There are many considerations, but here are some guidelines for your organization to choose a configuration management system:

  • If you have a love or hate of Python or Ruby and that value is shared in the organization, that should help eliminate some choices because you may need to customize.
  • If you need to be instantly productive, look for existing modules that match your environment and try them out.
  • If you have a smaller set of machines or are just getting started, Ansible has proven to be easiest to start with.
  • If you need to work with a large scale of machines in a data center, Salt excels at this use case.
  • If you need to work with a large set of machines in the cloud, Puppet and Chef have been widely deployed at large enterprises, Salt less so. Ansible has yet to be proven to work at large scales.
  • Supporting the Windows platform differs between the offerings: is this import to your organization?
  • Consider what it takes to add testing to your infrastructure!

For configuration management to be a success, regardless of which choice you abstractly evaluate, you must always consider your audience and navigate the culture of your engineering and operations organizations.
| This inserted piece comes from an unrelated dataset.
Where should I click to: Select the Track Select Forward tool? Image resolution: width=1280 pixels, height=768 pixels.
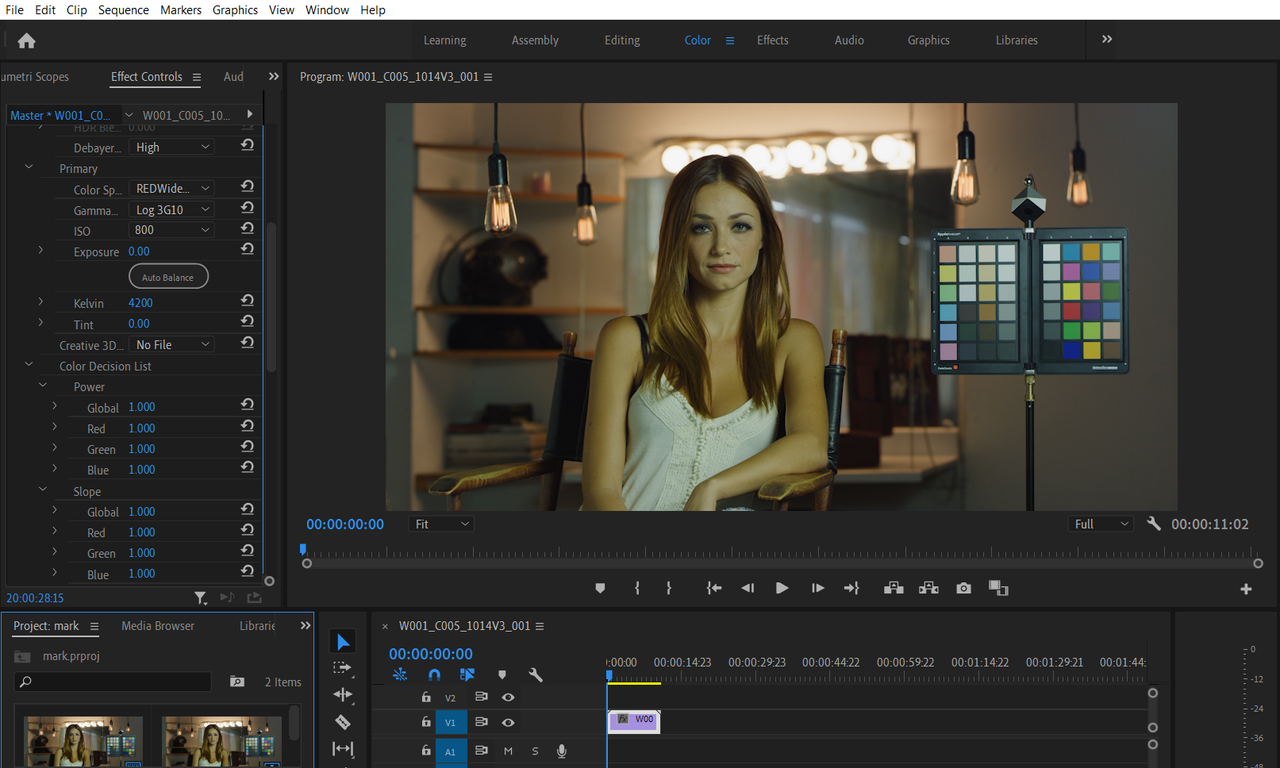pos(342,668)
Once adopted, a configuration management system may become entrenched and worshiped like a religious practice because of the success it brings! It is an amazing, intoxicating day when a team can say they have automated “all of the things” (a popular meme) because they have broken away from pets.

This pride is justified because they have achieved the benefits of doing DevOps; however, binding to a single tool to the exclusion of the market can blind an organization to innovation. For instance, testing, operating, and orchestrating “all of the things” becomes the next set of challenges where early design constraints or lacking features could cause reconsideration for the next stage of the journey. Upgrading a configuration management system to a new version can introduce incompatibilities and cause an organization to embrace risk adverse tendencies, which runs contrary to DevOps values. Shouldn’t it be possible to mix and match configuration management versions for different teams, refactor between configuration management systems for different projects, and even orchestrate multiple configuration management systems at once?

Epilogue: the Death of Configuration Management?

Most demonstrations building and deploying application containers are without a configuration management system. There are pros and cons to this approach, which are discussed in Reconciling Configuration Management and Immutable Infrastructure, but configuration management represents an excellent way to deploy container container PaaS and hosts as well as applications.